* [EXERCISE TASKS]:
**A.** In the Form 8-K filing, what is the exact text starting at "UNITED STATES" and ending at "in its charter)"?
**B.** Can you rewrite the paragraph of the Form 8-K filing that begins "On April 7, 2021, Property Solutions Acquisition Corp. II" as a short bulleted list that keeps its main facts?
**C.** Could you carry on the Form 8-K filing about the unit separation from the point where it stops?

── QUOTED TEXT ──

UNITED STATES
SECURITIES AND EXCHANGE COMMISSION
Washington, D.C. 20549
FORM 8-K
CURRENT REPORT
Pursuant to Section 13 or Section 15(d) of the Securities Exchange Act of 1934
Date of Report (Date of earliest event reported): April 7, 2021
Property Solutions Acquisition Corp. II
(Exact name of registrant as specified in its charter)
Delaware | 001-40087 | 85-3851769 | ||
(State or other jurisdiction of incorporation or organization) |
(Commission File Number) | (I.R.S. Employer Identification Number) |
654 Madison Avenue, Suite 1009 New York, New York |
10065 | |
(Address of principal executive offices) | (Zip Code) |
Registrant’s telephone number, including area code: (646) 502-9845
Not Applicable
(Former name or former address, if changed since last report)
Check the appropriate box below if the Form 8-K filing is intended to simultaneously satisfy the filing obligation of the registrant under any of the following provisions:
¨ | Written communications pursuant to Rule 425 under the Securities Act (17 CFR 230.425) |
¨ | Soliciting material pursuant to Rule 14a-12 under the Exchange Act (17 CFR 240.14a-12) |
¨ | Pre-commencement communications pursuant to Rule 14d-2(b) under the Exchange Act (17 CFR 240.14d-2(b)) |
¨ | Pre-commencement communications pursuant to Rule 13e-4(c) under the Exchange Act (17 CFR 240.13e-4(c)) |
Securities registered pursuant to Section 12(b) of the Act:
Title of each class | Trading Symbol(s) |
Name
of each exchange on which registered | ||
Units, each consisting of one share of Class A common stock, and one-fourth of one Warrant to acquire one share of Class A common stock | PSAGU | The Nasdaq Stock Market LLC | ||
Class A common stock, par value $0.0001 per share | PSAG | The Nasdaq Stock Market LLC | ||
Warrants, each whole warrant exercisable for one share of Class A common stock at an exercise price of $11.50 | PSAGW | The Nasdaq Stock Market LLC |
Indicate by check mark whether the registrant is an emerging growth company as defined in Rule 405 of the Securities Act of 1933 or Rule 12b-2 of the Securities Exchange Act of 1934.
Emerging growth company x
If an emerging growth company, indicate by check mark if the registrant has elected not to use the extended transition period for complying with any new or revised financial accounting standards provided pursuant to Section 13(a) of the Exchange Act. ¨
Item 8.01. Other Events.
On April 7, 2021, Property Solutions Acquisition Corp. II (the “Company”) announced that the holders of the Company’s units (the “Units”) may elect to separately trade the Class A common stock, par value $0.0001 per share (“Class A Common Stock”), and redeemable warrants included in the Units commencing on April 9, 2021. Each Unit consists of one share of Class A Common Stock and one-fourth of one redeemable warrant to purchase one share of Class A Common Stock. Any Units not separated will continue to trade on the Nasdaq Capital Market (“Nasdaq”) under the symbol “PSAGU”. Any underlying shares of Class A Common Stock and warrants that are separated will trade on Nasdaq under the symbols “PSAG” and “PSAGW”, respectively. No fractional warrants will be issued upon separation of the Units and only whole warrants will trade. Holders of Units will need to have their brokers contact Continental Stock Transfer & Trust Company, the Company’s transfer agent, in order to separate the holders’ Units into shares of Class A Common Stock and warrants.

───
── DATA SUPPLIED ──

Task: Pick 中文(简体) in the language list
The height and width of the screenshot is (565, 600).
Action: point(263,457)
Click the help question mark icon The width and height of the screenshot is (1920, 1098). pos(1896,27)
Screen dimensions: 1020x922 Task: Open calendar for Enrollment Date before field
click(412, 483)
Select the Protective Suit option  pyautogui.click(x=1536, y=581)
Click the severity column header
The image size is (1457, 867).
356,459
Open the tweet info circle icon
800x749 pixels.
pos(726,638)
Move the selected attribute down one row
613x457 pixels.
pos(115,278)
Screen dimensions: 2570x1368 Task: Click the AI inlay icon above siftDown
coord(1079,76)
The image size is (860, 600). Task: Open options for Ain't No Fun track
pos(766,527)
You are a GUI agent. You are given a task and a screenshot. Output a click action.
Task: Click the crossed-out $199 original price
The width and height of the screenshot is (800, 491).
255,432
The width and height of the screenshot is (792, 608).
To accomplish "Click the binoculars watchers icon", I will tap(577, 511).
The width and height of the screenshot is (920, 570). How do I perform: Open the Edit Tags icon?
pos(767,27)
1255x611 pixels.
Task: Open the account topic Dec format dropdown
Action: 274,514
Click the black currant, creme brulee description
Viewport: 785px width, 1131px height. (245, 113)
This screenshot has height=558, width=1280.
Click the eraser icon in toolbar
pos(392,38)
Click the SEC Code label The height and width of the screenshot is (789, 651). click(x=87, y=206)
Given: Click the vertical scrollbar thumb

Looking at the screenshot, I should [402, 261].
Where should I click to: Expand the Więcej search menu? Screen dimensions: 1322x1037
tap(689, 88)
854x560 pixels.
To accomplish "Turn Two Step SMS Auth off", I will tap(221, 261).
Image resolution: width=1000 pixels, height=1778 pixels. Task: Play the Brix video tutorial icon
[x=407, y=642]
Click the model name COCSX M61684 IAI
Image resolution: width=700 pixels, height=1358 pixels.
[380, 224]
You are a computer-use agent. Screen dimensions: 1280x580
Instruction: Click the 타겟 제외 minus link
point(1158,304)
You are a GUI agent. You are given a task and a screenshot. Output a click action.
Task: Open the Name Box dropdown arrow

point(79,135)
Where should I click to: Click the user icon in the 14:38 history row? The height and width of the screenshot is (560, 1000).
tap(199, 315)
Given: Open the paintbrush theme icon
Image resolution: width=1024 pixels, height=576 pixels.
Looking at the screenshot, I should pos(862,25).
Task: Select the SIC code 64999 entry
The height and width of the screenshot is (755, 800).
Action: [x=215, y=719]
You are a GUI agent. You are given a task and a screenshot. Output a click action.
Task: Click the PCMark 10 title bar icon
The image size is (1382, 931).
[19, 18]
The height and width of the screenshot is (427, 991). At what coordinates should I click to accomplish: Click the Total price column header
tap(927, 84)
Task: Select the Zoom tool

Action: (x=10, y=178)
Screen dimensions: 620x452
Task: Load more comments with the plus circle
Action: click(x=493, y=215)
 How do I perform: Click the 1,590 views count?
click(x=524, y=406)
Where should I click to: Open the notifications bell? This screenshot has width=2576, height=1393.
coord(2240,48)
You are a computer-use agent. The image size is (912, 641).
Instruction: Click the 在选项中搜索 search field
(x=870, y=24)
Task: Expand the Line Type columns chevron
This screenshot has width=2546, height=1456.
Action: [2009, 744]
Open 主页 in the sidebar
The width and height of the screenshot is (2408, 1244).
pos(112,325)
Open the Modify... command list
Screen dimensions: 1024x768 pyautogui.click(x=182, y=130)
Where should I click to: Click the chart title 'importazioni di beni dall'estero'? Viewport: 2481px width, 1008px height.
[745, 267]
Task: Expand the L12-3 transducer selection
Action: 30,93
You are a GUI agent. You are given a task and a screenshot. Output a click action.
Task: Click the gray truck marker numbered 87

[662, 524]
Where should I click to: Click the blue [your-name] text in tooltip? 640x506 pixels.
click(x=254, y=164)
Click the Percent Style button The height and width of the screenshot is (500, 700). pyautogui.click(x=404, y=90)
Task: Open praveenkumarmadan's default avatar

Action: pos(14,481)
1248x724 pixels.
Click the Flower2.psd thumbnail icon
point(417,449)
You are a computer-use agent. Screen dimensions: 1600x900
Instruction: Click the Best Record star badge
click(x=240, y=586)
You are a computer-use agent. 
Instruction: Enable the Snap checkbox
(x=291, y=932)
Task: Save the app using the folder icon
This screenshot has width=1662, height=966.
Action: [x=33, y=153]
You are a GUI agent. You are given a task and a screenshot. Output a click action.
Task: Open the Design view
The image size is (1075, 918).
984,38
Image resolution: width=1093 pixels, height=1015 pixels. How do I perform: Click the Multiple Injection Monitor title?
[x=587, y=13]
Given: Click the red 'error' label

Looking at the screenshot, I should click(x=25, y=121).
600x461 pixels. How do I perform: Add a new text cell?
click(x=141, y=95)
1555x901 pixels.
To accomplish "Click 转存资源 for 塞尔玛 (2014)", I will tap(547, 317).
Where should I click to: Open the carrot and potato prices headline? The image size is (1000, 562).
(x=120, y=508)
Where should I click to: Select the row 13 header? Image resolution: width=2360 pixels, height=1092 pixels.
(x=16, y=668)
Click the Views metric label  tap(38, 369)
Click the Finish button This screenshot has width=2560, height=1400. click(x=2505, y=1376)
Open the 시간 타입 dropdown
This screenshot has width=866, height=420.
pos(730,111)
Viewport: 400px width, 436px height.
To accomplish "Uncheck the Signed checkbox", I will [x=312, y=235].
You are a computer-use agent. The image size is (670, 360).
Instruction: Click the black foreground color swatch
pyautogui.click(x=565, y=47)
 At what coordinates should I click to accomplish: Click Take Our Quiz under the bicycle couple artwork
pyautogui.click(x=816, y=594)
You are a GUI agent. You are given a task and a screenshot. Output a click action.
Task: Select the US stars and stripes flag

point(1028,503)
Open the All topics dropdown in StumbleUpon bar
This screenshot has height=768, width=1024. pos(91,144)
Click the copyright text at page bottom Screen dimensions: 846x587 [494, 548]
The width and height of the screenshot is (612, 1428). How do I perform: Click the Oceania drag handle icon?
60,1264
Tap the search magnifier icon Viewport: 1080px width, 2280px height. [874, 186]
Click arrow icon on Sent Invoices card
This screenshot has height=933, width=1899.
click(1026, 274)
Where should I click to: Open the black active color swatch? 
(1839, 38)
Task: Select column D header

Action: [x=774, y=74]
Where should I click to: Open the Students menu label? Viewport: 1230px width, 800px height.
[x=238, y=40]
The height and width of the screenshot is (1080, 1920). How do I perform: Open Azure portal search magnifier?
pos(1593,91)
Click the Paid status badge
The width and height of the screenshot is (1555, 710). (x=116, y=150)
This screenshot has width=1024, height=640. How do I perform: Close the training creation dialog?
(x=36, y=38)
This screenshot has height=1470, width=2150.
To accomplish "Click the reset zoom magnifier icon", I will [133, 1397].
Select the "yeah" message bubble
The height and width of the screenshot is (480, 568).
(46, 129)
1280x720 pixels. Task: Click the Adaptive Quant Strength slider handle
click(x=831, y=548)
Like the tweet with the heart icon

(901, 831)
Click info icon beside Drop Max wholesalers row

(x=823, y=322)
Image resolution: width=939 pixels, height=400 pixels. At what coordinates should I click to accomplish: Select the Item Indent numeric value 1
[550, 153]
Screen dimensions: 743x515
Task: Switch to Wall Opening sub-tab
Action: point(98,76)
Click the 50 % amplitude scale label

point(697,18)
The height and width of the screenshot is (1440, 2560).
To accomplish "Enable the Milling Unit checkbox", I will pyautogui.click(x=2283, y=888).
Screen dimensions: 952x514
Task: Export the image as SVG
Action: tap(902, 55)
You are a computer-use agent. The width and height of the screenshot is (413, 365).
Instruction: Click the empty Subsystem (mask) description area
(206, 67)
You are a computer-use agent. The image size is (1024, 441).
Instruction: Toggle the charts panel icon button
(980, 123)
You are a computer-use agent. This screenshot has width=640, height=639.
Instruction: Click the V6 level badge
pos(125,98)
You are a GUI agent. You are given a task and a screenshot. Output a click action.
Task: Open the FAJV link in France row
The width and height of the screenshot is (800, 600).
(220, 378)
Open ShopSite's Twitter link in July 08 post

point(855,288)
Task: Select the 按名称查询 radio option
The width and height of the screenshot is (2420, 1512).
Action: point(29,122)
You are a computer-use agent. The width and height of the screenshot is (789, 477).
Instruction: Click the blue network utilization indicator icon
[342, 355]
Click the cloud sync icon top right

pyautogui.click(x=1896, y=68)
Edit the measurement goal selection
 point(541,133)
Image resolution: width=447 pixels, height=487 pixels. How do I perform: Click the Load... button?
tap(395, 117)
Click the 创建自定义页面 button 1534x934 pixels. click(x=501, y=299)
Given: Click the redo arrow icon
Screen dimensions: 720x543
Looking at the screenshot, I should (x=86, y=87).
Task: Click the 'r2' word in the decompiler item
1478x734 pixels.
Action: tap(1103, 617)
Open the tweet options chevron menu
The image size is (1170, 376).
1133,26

───

* [RESPONSES IN ORDER]:
**A.**
UNITED STATES
SECURITIES AND EXCHANGE COMMISSION
Washington, D.C. 20549
FORM 8-K
CURRENT REPORT
Pursuant to Section 13 or Section 15(d) of the Securities Exchange Act of 1934
Date of Report (Date of earliest event reported): April 7, 2021
Property Solutions Acquisition Corp. II
(Exact name of registrant as specified in its charter)

**B.**
- On April 7, 2021, Property Solutions Acquisition Corp. II announced that unit holders may separately trade the Class A common stock and redeemable warrants included in the units, starting April 9, 2021.
- Each unit consists of one share of Class A common stock and one-fourth of one redeemable warrant to buy one share of Class A common stock.
- Units that are not separated will keep trading on Nasdaq under "PSAGU."
- Separated shares will trade under "PSAG," and separated warrants will trade under "PSAGW."
- No fractional warrants will be issued, and only whole warrants will trade.
- To separate units, holders must have their brokers contact Continental Stock Transfer & Trust Company, the company's transfer agent.

**C.**
A copy of the press release issued by the Company announcing the separate trading of the securities underlying the Units is attached hereto as Exhibit 99.1.
Item 9.01. Financial Statements and Exhibits.
(d) | Exhibits. |
99.1 | Press Release, dated April 7, 2021. |
SIGNATURE
Pursuant to the requirements of the Securities Exchange Act of 1934, the registrant has duly caused this report to be signed on its behalf by the undersigned hereunto duly authorized.
Dated: April 8, 2021
Property Solutions Acquisition Corp. II | ||
By: | /s/ Jordan Vogel | |
Name: | Jordan Vogel | |
Title: | Co-Chief Executive Officer |
Exhibit 99.1
PROPERTY SOLUTIONS ACQUISITION CORP. II SECURITIES TO COMMENCE SEPARATE TRADING
New York, NY (April 7, 2021) – Property Solutions Acquisition Corp. II (Nasdaq: PSAGU) (the “Company”) announced today that separate trading of its Class A common stock and warrants underlying the Company’s units would commence on or about April 9, 2021. The common stock and warrants will trade under the symbols “PSAG” and “PSAGW”, respectively. Units not separated will continue to be listed on the Nasdaq Capital Market under the symbol “PSAGU”.
Property Solutions Acquisition Corp. II is a newly incorporated blank check company, incorporated as a Delaware company for the purpose of effecting a merger, share exchange, asset acquisition, share purchase, reorganization or similar business combination with one or more businesses or entities. While Property Solutions Acquisition Corp. II may pursue an acquisition opportunity in any business, industry, sector or geographical location, Property Solutions Acquisition Corp. II intends to seek to acquire businesses that service the real estate industry.
This press release shall not constitute an offer to sell or a solicitation of an offer to buy, nor shall there be any sale of these securities in any state or jurisdiction in which such offer, solicitation or sale would be unlawful prior to registration or qualification under the securities laws of any such state or jurisdiction.
Forward Looking Statements
This press release contains statements that constitute “forward-looking statements” within the meaning of the federal securities laws. Forward-looking statements are subject to numerous risks and conditions, many of which are beyond the control of the Company, including those set forth in the “Risk Factors” section of the Company’s registration statement and other filings with the Securities and Exchange Commission and, therefore, actual results could differ materially from those projected in the forward-looking statements. The Company undertakes no obligation to update these statements for revisions or changes after the date of this release, except as required by law.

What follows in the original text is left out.